Rishabh Baral
2026
Moneyball with LLMs: Analyzing Tabular Summarization in Sports Narratives
Ritam Upadhyay | Naman Ahuja | Rishabh Baral | Aparna Garimella | Vivek Gupta
Findings of the Association for Computational Linguistics: ACL 2026
Ritam Upadhyay | Naman Ahuja | Rishabh Baral | Aparna Garimella | Vivek Gupta
Findings of the Association for Computational Linguistics: ACL 2026
Large language model (LLM) approaches to tabular summarization rely on extensive prompt engineering, decomposition pipelines, or entity-level intermediate representations to achieve strong performance.
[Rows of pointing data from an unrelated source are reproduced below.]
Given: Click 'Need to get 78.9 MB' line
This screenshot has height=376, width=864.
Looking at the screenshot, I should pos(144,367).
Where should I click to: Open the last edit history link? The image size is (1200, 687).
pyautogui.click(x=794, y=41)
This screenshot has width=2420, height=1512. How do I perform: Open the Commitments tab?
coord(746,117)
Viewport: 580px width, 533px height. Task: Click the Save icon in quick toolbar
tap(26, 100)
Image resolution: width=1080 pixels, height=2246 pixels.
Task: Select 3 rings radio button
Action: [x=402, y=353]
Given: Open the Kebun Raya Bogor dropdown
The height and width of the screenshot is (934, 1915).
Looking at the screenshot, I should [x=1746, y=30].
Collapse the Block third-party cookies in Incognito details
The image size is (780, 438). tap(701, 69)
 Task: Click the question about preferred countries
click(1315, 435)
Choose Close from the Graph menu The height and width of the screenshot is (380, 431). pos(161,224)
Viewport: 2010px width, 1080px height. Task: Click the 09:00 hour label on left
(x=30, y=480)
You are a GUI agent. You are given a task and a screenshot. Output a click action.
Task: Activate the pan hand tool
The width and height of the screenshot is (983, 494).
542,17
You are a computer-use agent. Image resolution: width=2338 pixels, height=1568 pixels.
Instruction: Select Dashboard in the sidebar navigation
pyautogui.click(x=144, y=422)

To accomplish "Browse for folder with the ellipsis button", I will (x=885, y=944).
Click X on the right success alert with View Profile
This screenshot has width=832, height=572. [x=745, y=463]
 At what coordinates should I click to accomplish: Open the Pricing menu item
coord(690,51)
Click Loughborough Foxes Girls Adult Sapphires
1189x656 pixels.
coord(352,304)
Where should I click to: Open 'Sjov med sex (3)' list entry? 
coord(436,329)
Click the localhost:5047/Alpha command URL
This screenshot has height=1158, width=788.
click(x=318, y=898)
While effective, these strategies are computationally expensive and offer limited insight into how well models maintain state over long, evolving narratives. We introduce SporTabSet, a diagnostic benchmark for long-context tabular summarization across two complementary sports domains that require tracking multiple entities and aggregating statistics under domain-specific rules. Using SporTabSet, we systematically evaluate decomposition-based strategies across several long context LLMs. Results show that although decomposition substantially improves accuracy and numerical fidelity, gains stem mainly from dissecting multi-entity interference rather than improved local arithmetic. Robustness experiments further reveal high sensitivity to surface-level cues with structured failures, including hallucination, omission, and role confusion. Together, these findings identify consistent multi-entity memory as a key bottleneck in long-context table generation, motivating diagnostic evaluation as a prerequisite for scalable, efficient, and reliable tabular summarization models.